Admittedly, the Prayer Tower is not attractive when viewed at this distance but ...







... it becomes much more attractive if you vary the context or the lighting or the viewing angle.







Personally, I enjoyed wandering around the campus because the architecture is so unusual and because (2) ...






... a change in your location can make you see every building in a new way. This is the City of Faith mentioned above.







This is the the Quad Towers Complex and each tower has been shaped to represent the star of David.

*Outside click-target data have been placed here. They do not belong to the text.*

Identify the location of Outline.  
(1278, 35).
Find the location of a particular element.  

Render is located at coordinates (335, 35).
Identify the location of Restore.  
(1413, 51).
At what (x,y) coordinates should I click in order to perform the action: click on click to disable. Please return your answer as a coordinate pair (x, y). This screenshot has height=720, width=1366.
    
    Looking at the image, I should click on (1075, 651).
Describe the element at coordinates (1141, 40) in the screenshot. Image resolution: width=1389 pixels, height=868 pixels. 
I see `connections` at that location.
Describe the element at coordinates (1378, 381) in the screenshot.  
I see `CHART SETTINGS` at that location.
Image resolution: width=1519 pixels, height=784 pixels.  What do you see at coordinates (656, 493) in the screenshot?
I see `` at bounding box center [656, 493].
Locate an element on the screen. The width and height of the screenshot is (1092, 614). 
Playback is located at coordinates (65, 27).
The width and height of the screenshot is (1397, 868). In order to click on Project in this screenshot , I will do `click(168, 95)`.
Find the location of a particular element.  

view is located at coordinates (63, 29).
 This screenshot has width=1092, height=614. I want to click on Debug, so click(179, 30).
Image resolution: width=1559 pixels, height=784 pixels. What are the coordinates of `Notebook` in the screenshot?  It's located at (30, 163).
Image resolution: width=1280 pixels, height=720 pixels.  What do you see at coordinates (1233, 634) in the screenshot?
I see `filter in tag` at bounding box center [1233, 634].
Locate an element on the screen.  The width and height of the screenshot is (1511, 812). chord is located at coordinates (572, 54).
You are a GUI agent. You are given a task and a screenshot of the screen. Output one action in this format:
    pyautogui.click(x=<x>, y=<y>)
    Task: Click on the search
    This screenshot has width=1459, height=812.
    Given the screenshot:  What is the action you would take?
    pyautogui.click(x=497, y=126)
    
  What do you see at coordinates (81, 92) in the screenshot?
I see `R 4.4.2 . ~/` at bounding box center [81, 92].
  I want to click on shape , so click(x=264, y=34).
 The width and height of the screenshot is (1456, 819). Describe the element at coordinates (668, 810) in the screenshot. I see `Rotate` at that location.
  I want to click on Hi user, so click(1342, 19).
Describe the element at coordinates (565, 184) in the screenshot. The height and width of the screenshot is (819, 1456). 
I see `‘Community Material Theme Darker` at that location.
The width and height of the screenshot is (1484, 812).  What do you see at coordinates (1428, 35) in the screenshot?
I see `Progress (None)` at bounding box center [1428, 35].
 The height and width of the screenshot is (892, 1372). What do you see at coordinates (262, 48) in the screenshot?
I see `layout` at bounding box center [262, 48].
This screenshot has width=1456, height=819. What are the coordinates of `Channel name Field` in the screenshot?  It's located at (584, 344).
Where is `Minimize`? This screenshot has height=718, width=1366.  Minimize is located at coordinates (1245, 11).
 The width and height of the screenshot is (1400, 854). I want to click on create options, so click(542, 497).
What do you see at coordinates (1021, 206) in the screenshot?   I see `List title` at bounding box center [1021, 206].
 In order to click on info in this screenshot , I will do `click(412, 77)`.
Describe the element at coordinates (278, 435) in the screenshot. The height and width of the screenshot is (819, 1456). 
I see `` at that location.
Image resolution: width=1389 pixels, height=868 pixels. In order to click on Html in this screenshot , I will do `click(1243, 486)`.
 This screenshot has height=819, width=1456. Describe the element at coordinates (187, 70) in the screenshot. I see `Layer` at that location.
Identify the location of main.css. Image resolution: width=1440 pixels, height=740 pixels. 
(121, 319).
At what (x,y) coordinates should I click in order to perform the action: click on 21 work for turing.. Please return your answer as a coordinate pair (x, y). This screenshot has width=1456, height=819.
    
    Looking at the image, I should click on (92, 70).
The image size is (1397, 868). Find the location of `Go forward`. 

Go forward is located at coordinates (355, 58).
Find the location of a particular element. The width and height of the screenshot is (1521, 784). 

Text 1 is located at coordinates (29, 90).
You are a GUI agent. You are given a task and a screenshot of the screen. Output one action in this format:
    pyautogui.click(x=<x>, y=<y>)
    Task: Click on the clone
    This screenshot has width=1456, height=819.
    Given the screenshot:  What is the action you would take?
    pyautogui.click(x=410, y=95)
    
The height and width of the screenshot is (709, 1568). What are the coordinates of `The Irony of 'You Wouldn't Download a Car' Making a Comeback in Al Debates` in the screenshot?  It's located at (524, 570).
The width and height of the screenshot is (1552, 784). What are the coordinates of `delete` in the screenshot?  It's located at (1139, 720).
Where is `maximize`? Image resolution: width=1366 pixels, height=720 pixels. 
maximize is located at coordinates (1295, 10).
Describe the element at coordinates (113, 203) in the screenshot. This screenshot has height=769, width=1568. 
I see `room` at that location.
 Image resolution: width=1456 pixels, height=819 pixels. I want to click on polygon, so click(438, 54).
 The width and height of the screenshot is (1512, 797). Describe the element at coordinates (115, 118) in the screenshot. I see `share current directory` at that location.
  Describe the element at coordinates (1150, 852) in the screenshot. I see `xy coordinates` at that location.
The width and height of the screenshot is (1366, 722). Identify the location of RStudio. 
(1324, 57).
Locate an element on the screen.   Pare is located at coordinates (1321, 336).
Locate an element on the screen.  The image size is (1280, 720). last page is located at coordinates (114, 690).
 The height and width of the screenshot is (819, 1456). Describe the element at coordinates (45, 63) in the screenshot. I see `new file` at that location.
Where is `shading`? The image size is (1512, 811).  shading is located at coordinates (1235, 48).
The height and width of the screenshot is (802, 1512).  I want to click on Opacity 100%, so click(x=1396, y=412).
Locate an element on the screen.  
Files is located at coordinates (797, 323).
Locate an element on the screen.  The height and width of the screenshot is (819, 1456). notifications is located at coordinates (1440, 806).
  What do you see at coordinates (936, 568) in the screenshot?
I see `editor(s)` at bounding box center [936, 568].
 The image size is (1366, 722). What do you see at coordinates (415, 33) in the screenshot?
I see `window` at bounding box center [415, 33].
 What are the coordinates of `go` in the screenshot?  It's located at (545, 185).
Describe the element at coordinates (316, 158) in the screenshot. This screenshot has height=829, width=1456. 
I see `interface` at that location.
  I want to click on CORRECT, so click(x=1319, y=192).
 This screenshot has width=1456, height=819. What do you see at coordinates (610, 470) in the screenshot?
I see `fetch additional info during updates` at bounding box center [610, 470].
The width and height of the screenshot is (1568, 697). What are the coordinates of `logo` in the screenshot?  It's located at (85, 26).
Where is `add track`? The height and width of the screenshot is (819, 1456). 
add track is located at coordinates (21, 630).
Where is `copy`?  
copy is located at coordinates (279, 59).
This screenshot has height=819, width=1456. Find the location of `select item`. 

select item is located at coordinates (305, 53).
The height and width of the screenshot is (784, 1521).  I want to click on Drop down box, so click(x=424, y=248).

Although I have seen a geodesic dome before I do like the angles of the thin concrete arches that frame the sides of this one.












My favourite building is the John D. Messick Learning Resource Center (LRC) and this picture of the back side is the best one I found. (1)








That is not to say I didn't try my best to take a good shot but ...






... although I like the way the shadows look on the stairs and ...







... the way the sky looks through this hole. None of mine quite compare to the first one.